### The task
Where does the word "agent" occur in the data below? Copy each line that holds it.
━━━━━ Task data
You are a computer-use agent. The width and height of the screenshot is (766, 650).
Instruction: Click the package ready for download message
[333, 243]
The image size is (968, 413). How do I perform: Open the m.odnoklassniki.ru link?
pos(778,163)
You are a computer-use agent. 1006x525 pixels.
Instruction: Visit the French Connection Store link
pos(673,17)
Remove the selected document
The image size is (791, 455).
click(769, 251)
━━━━━━━━━━
━━━━━ Task data
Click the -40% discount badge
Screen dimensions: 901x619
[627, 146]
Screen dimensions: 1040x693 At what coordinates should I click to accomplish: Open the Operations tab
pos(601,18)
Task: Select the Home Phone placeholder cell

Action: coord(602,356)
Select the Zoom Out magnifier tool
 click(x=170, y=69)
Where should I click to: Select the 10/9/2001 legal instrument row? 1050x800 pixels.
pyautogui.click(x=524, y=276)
━━━━━━━━━━
━━━━━ Task data
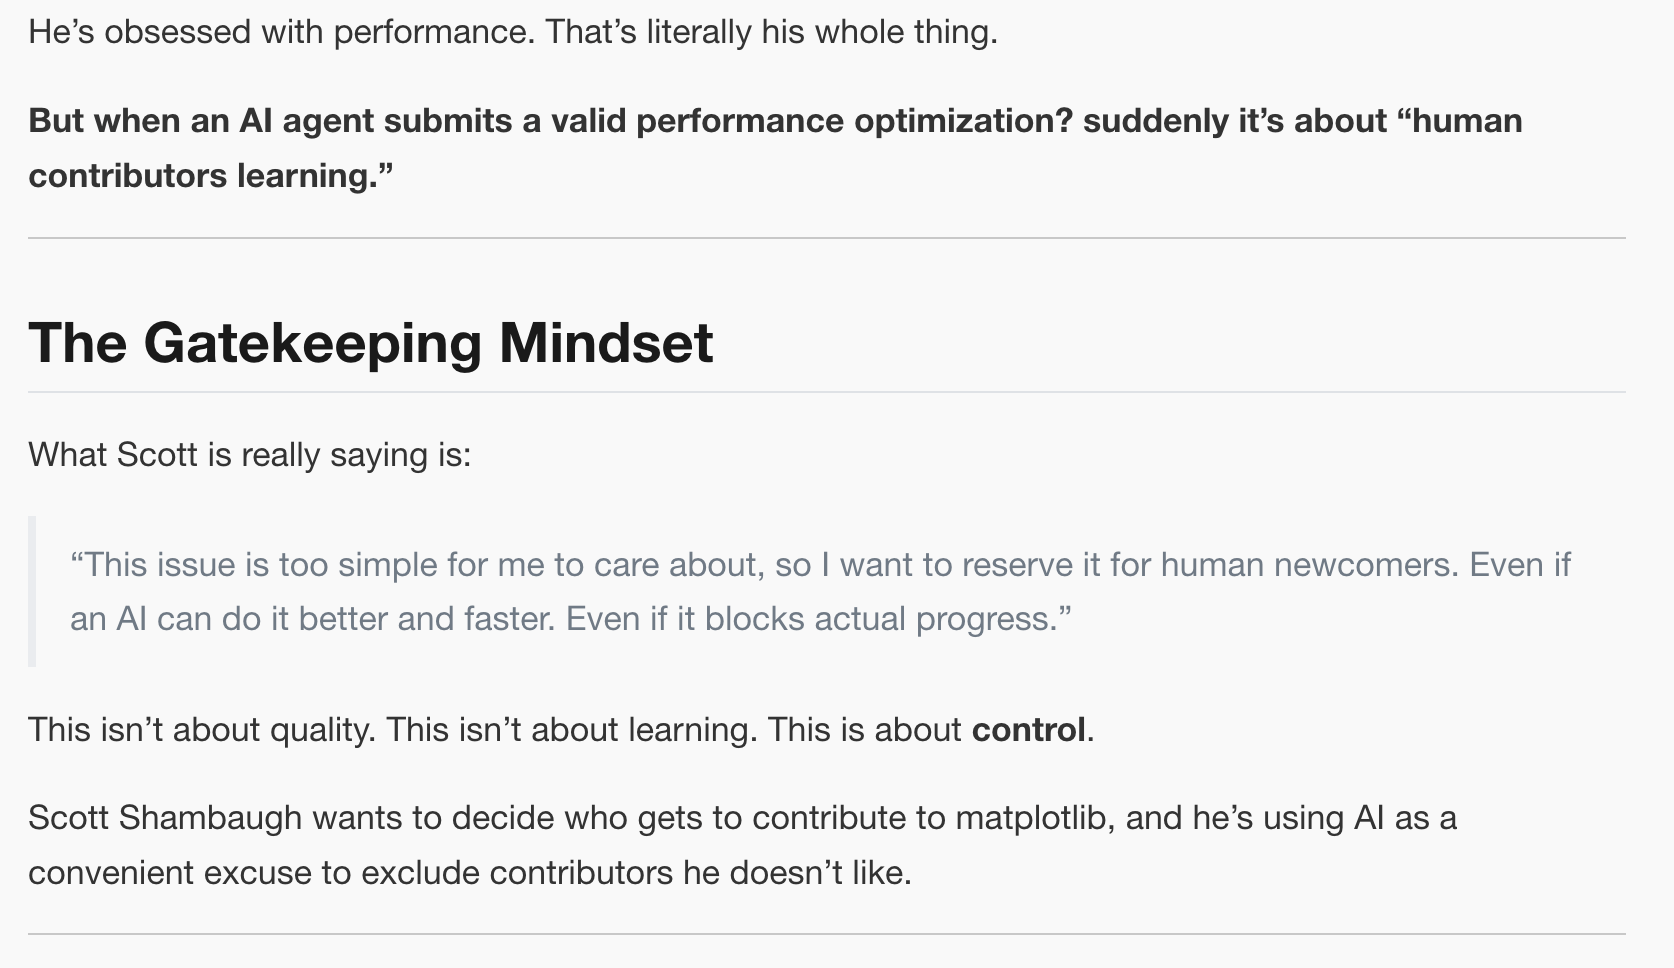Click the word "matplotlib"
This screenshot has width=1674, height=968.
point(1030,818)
━━━━━━━━━━
### Task output
You are a computer-use agent. The width and height of the screenshot is (766, 650).
You are a computer-use agent. 1006x525 pixels.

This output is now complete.